In healthcare settings, the WHO continues to recommend that health workers providing care to suspected or confirmed Covid-19 patients, wear named types of mask/respirator in addition to other personal protective equipment that are part of standard, droplet and contact precautions. The mask types cited are: medical mask in the absence of aerosol-generating procedures (AGPs); respirator, N95 or FFP2 or FFP3 standards, or equivalent in care settings for Covid-19 patients where AGPs are performed.
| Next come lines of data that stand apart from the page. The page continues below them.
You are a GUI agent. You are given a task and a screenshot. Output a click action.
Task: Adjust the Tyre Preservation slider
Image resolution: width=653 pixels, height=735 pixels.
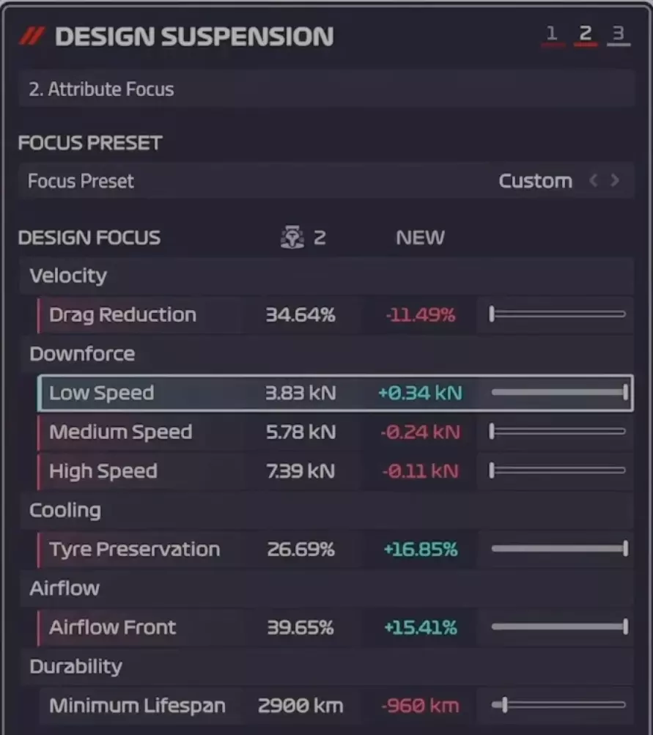click(x=558, y=549)
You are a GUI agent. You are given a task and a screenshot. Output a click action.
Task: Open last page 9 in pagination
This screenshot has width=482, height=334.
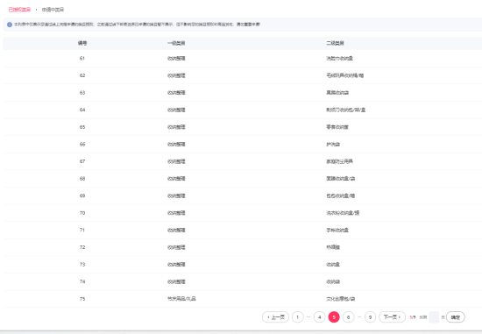click(370, 317)
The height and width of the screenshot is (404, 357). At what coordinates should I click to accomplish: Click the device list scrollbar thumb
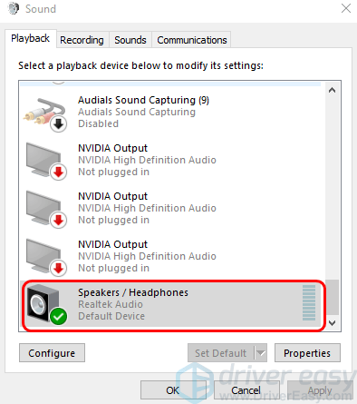point(333,297)
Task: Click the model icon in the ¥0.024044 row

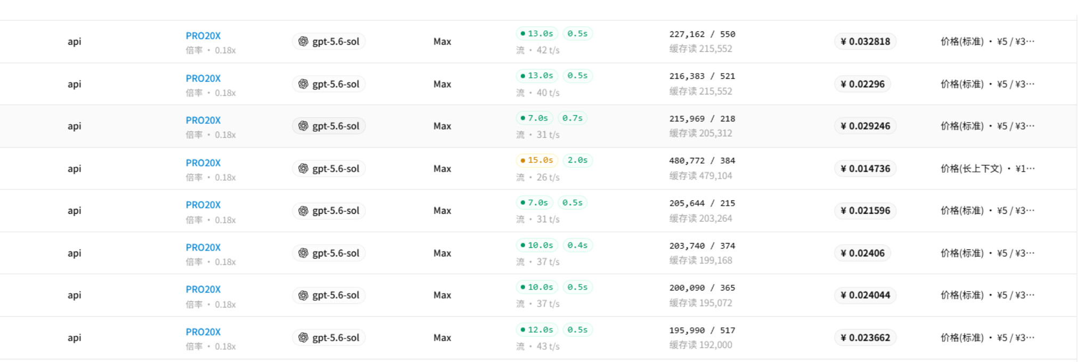Action: click(303, 295)
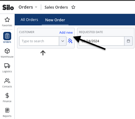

These may be used by health workers when providing care to Covid-19 patients in other settings if they are widely available and if cost is not an issue.
In areas of known or suspected community or cluster SARS-CoV-2 transmission, the WHO advises universal masking for all persons including staff, patients, visitors, service providers and others within the health facility. This advice covers primary, secondary and tertiary care levels; outpatient care; and long-term care facilities.
Key advice for healthcare staff is the wearing of masks by inpatients when physical distancing of at least one metre cannot be maintained or when patients are outside of their care areas.
Exhalation valves on respirators are discouraged in the WHO advice as they bypass the filtration function for exhaled air by the wearer.
The advice underlines that a mask alone, even when it is used correctly, is insufficient to provide adequate protection or source control.
Other infection prevention and control (IPC) measures include hand hygiene, physical distancing of at least one metre, avoidance of touching one’s face, respiratory etiquette, adequate ventilation in indoor settings, testing, contact tracing, quarantine, and isolation. Together these measures are critical to prevent human-to-human transmission of SARS-CoV-2.
Depending on the type, masks can be used either for protection of healthy persons or to prevent onward transmission — source control.
The WHO continues to advise that anyone suspected or confirmed of having Covid-19 or awaiting viral laboratory test results should wear a medical mask when in the presence of others, but this does not apply to those awaiting a test prior to travel.
For any mask type, appropriate use, storage and cleaning or disposal are essential to ensure that they were as effective as possible and to avoid an increased transmission risk, adds the WHO.